[Excerpts from a dataset]
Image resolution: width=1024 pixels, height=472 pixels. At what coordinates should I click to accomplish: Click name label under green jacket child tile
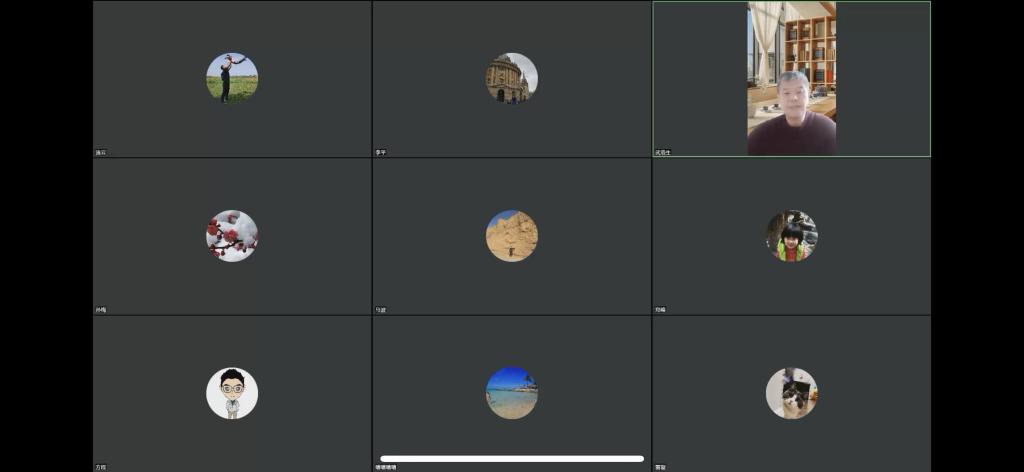(660, 310)
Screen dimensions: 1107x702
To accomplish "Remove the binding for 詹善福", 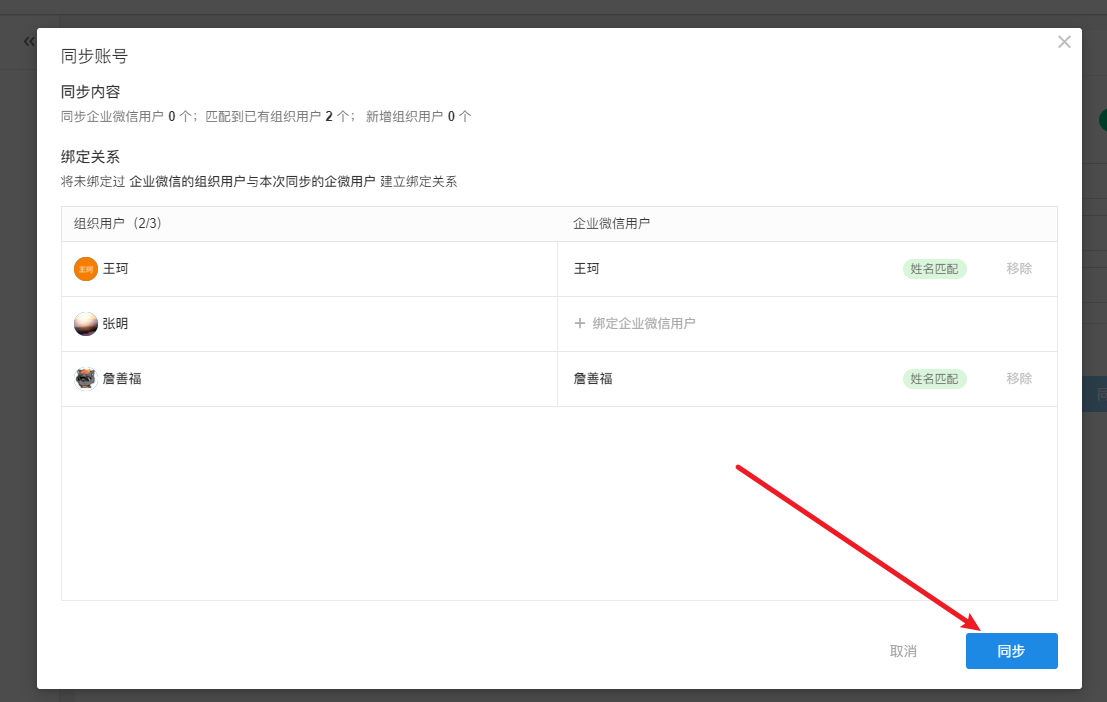I will click(1019, 379).
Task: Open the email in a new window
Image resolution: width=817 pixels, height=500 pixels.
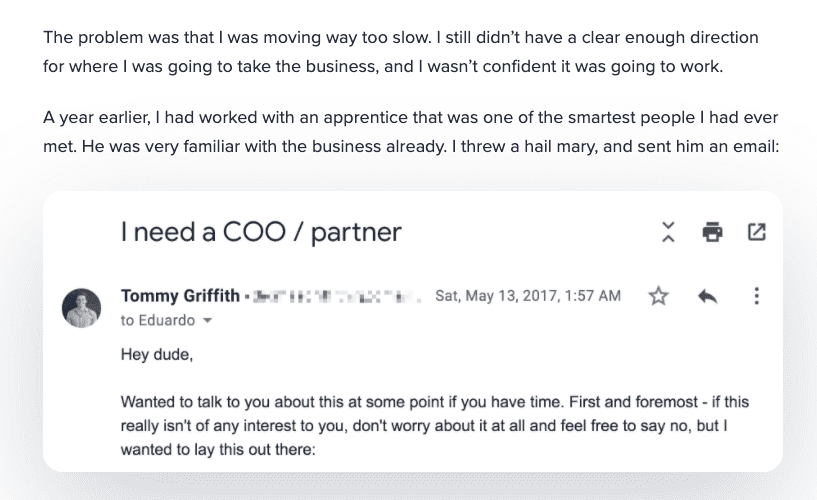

WORK ITEM: The answer must consist solely of the lines from the line containing "Task: Open the email in a new window" to the end of the data, reproduced exactly, with every picture left out.

SOLUTION TO THE PROBLEM:
Task: Open the email in a new window
Image resolution: width=817 pixels, height=500 pixels.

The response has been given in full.